Since it is now getting close to when a decision on his part is reasonably imminent, furious entreaties are going out. Billboards have become the canvas for convincing. Recently, the NY Nets occupied space within sight of Madison Square Garden, home of the NY Knicks, making a billboard pitch about their desirability. The Garden people got upset and filed a protest with the NBA. Senate hearings might be next.
But an end might be in sight. In today's WSJ, Jason Gay offers 25 absolutely last-ditch, non-financial inducements to LeBron as to why he should come to NY. Each offering is coveted, even if fulfillment is doubtful. Some surely are not in Mr. Gay's control, and some are really the wishes of ALL residents, regardless of their ability to bounce a ball and shoot it at an unguarded net.
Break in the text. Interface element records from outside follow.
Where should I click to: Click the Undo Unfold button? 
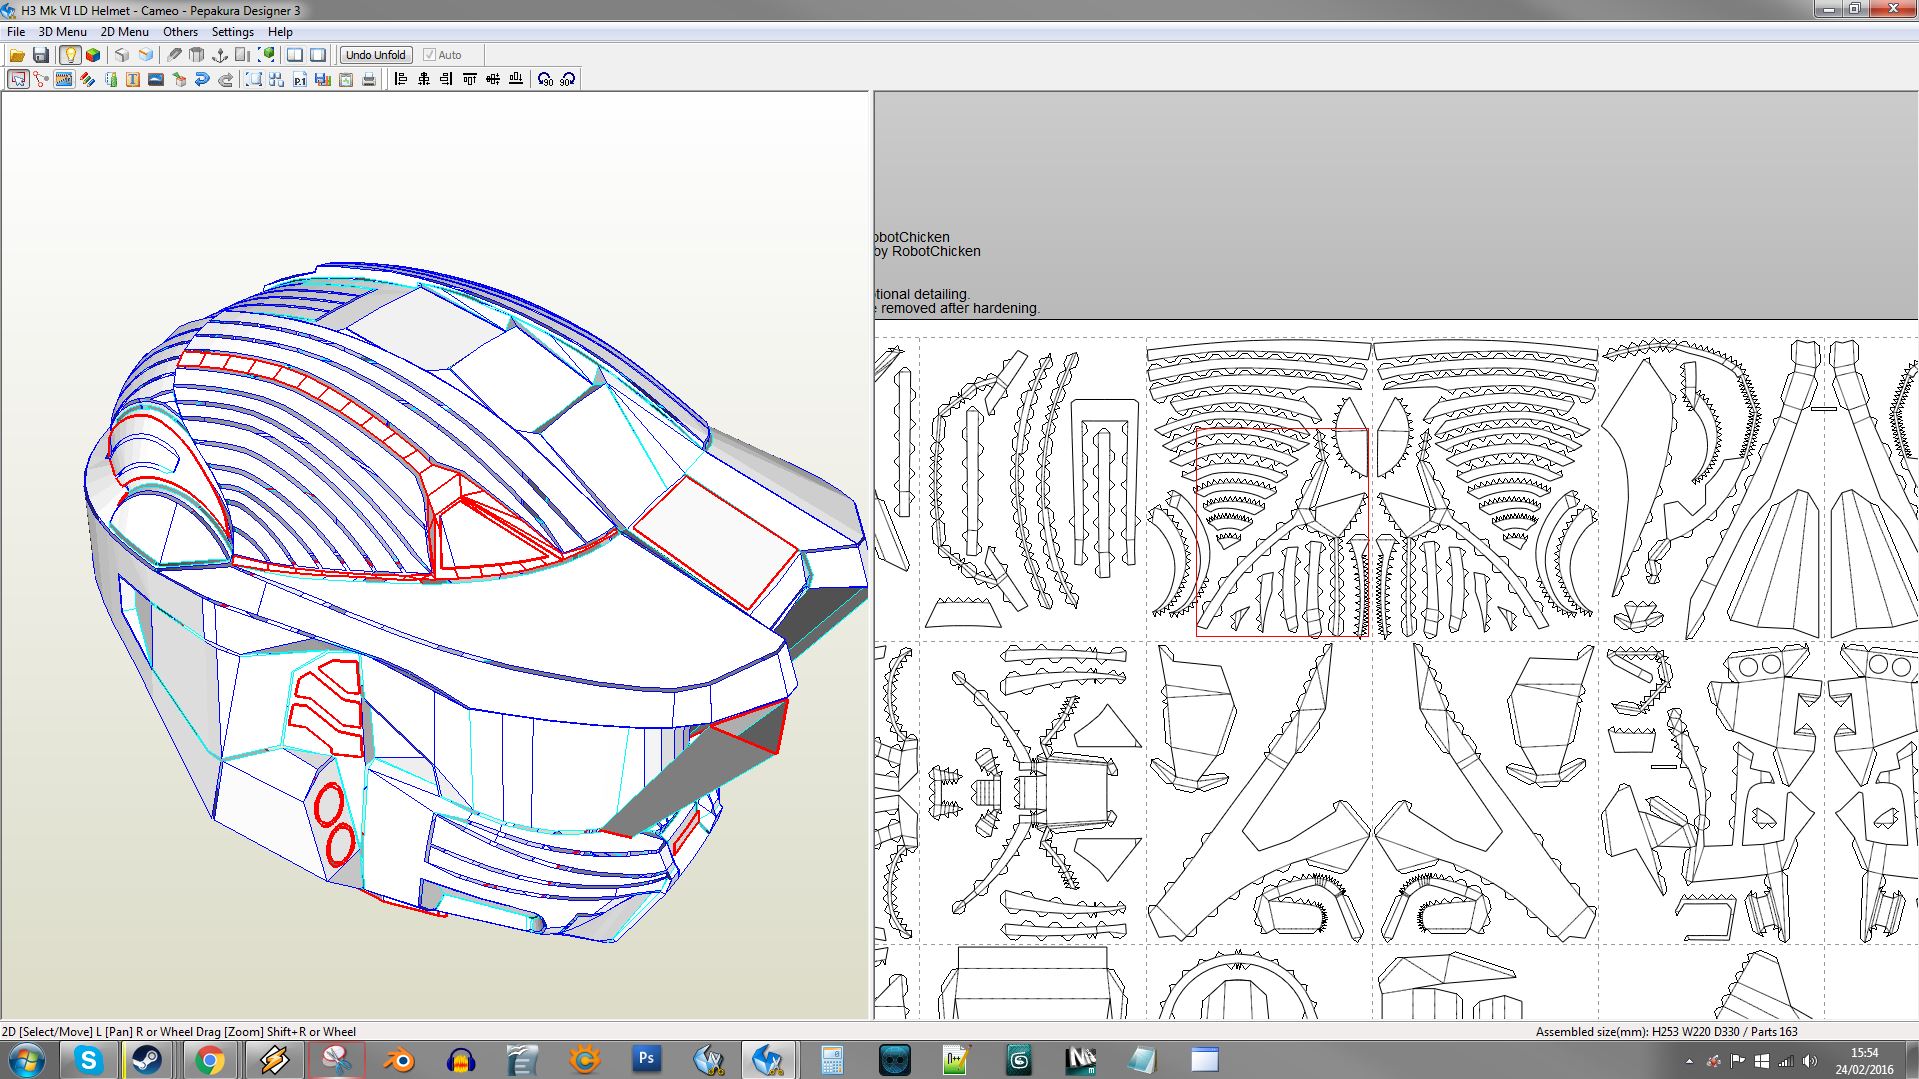click(x=375, y=55)
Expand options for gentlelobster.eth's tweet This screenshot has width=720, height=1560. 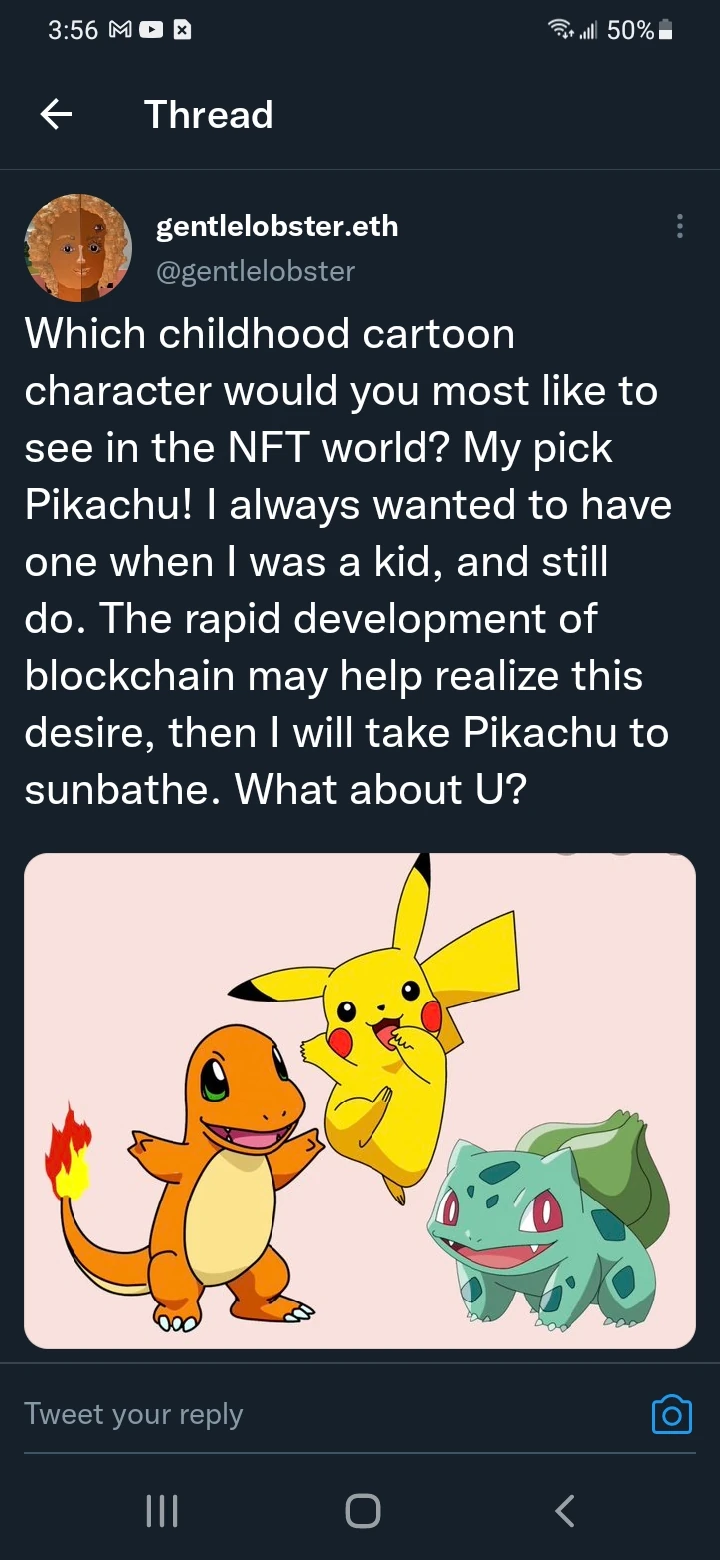click(x=679, y=226)
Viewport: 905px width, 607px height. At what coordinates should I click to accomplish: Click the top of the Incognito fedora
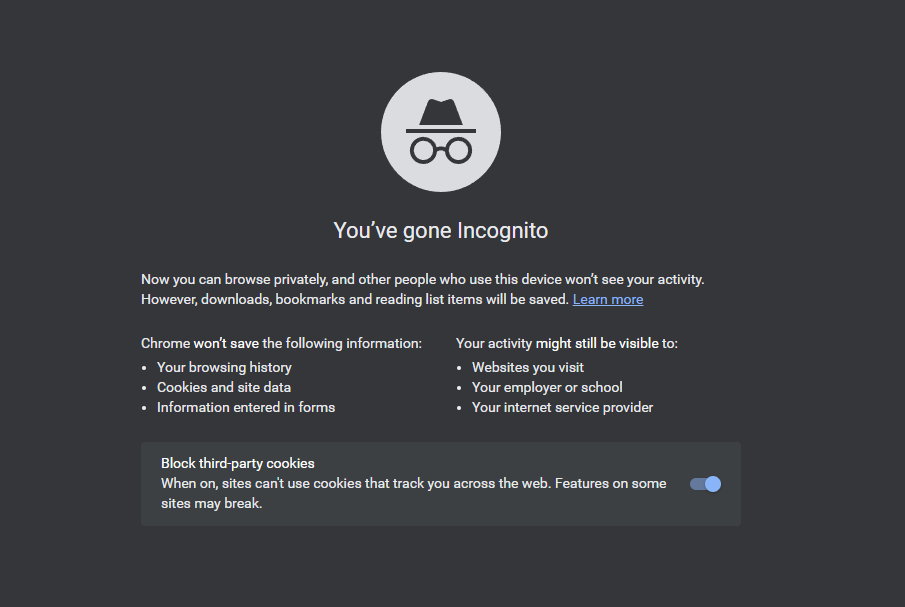click(440, 100)
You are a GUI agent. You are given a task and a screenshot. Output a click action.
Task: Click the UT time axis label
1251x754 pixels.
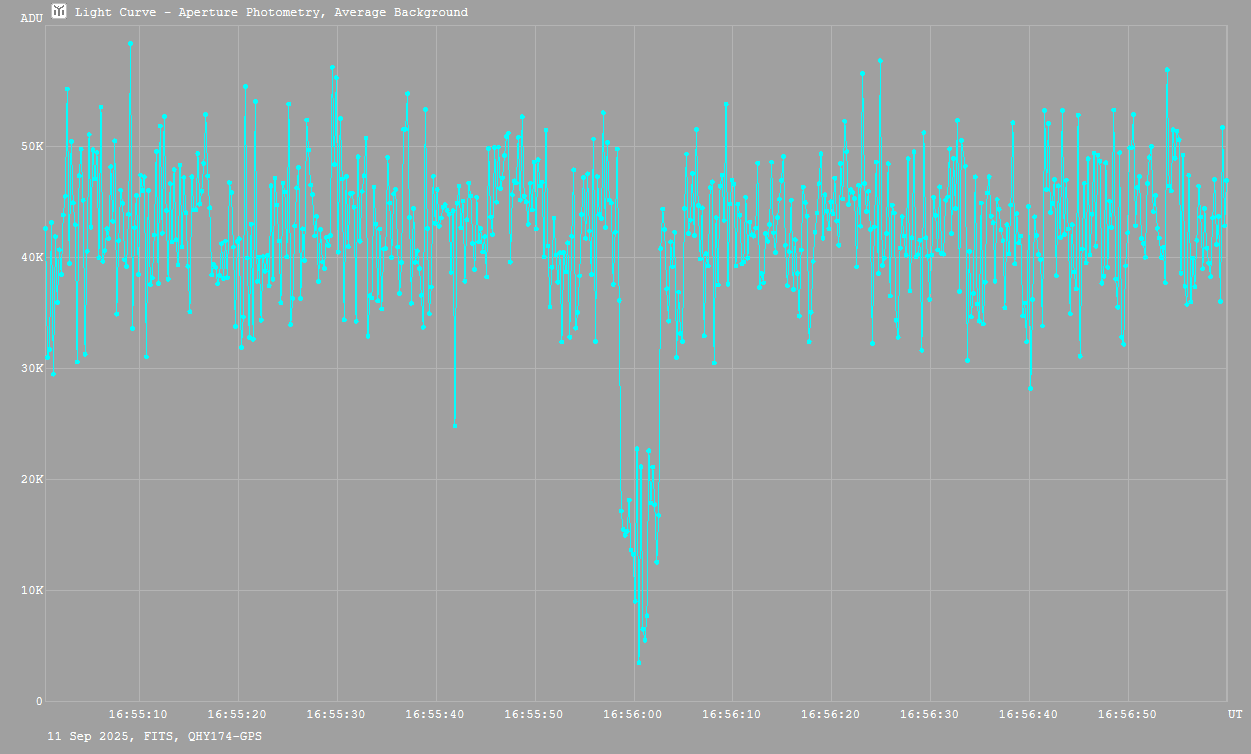coord(1235,714)
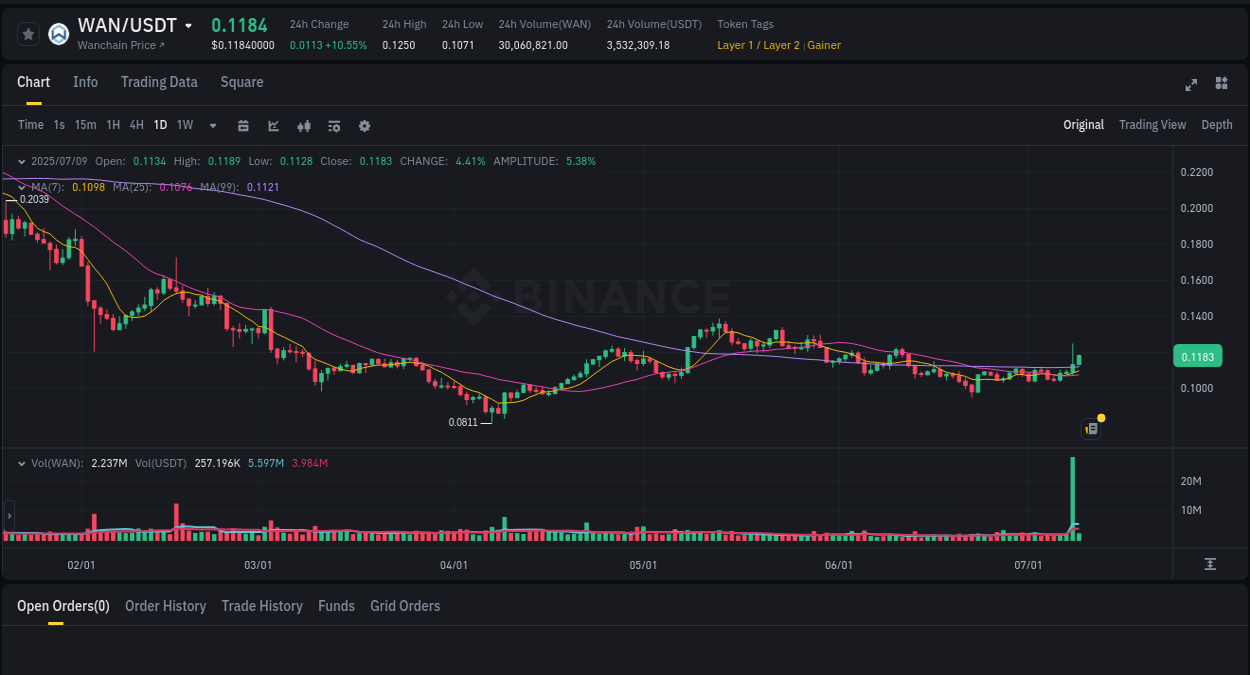Open the Trade History tab
The height and width of the screenshot is (675, 1250).
(262, 605)
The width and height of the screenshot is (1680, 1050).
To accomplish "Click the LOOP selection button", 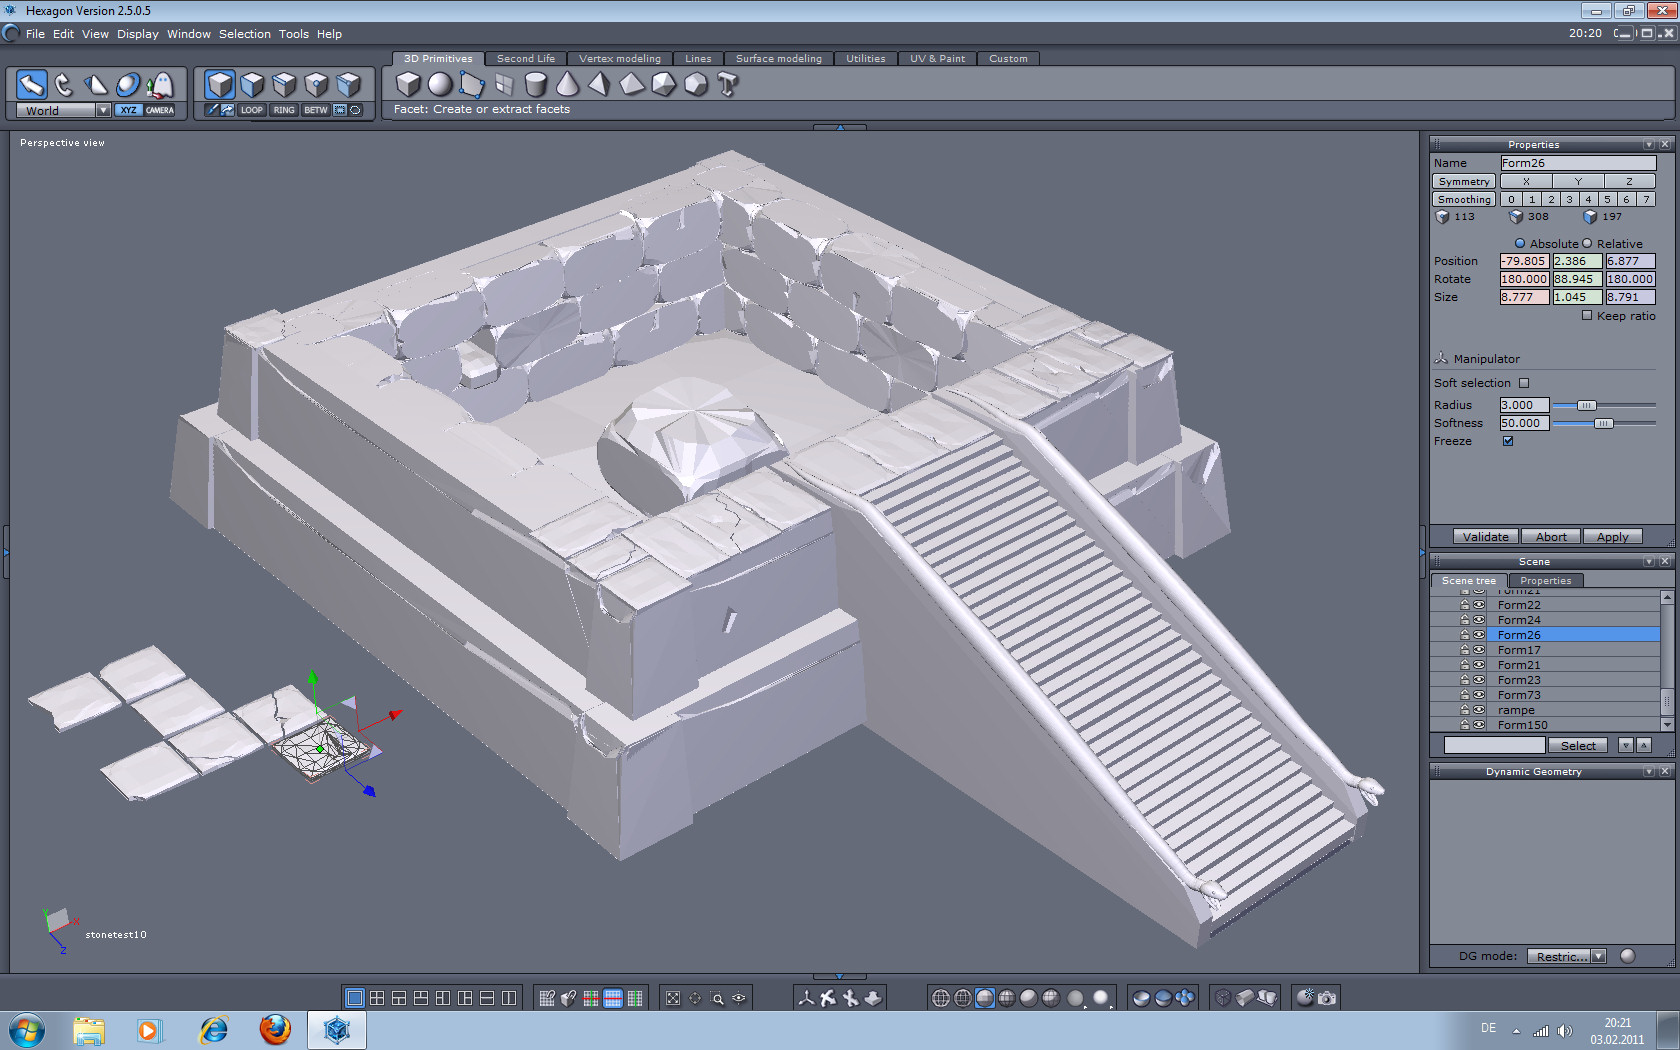I will pyautogui.click(x=251, y=110).
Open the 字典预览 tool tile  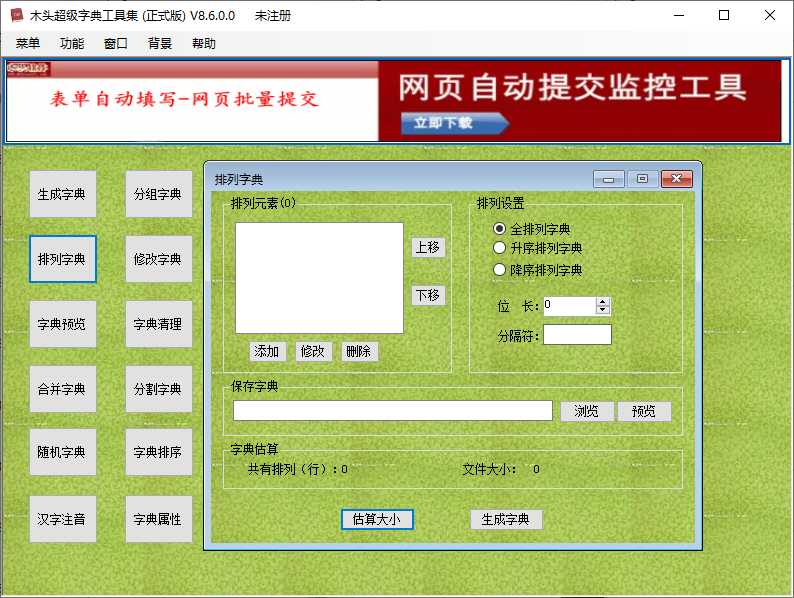(x=63, y=324)

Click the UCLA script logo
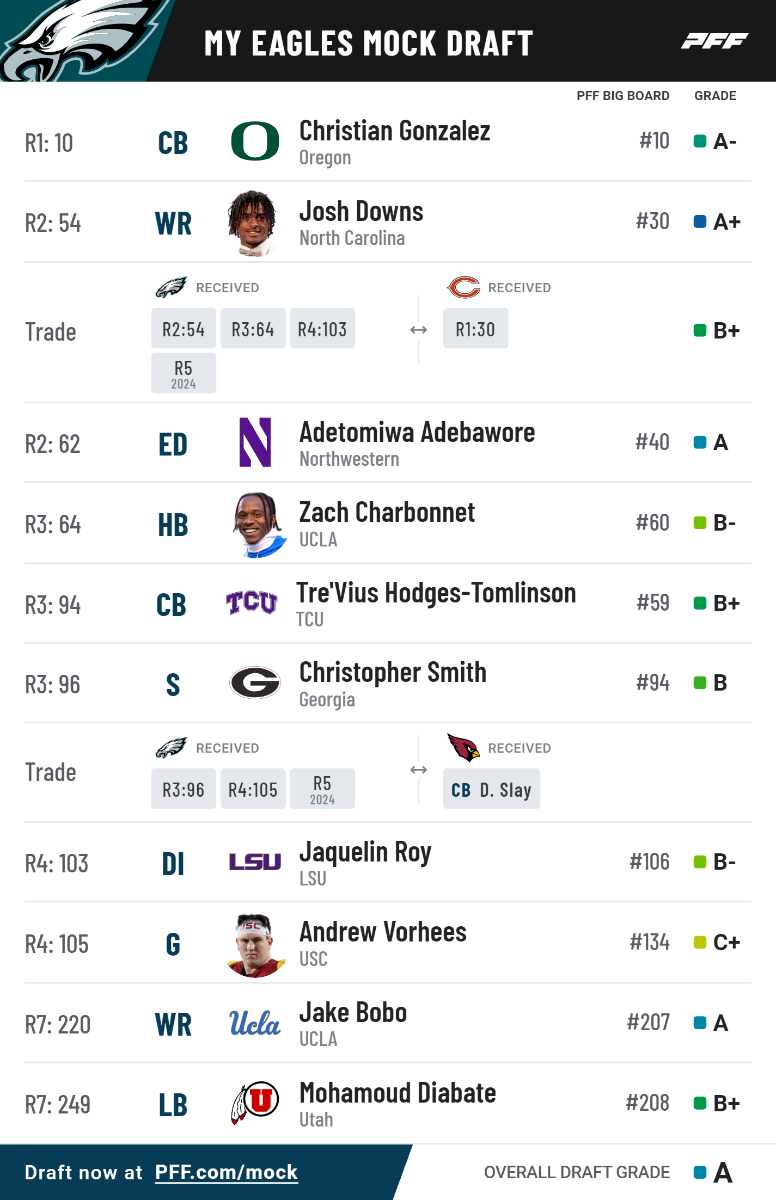255,1023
No. 2 was especially gratifying to read. I was sure I wasn't alone in my weariness of Ms. Sara Jessica Parker and her female friends, but it was nice to see in print the value of an offer, that a multi-million dollar basketball star might take New York over any other city/team, because it can be guaranteed...
Nobody will make you watch "Sex and the City."
Mr. Gay's list is worth reading, re-ranking and perhaps adding to. It was however interesting to note that an offer to have Grimaldi's pizza home delivered was made, considering the last time, and the only time that was done was for Sinatra.
That would be a coup. Most interesting was what Mr. Gay left out: a table at Rao's. With food.
Some things are impossible. There are things even beyond divine intervention. Like when Lee Trevino remarked that when there was thunder and lightning on a golf course he'd start running toward the clubhouse waving a 1-iron over his head. Lee reasoned that made him safe, because even God can't hit a 1-iron.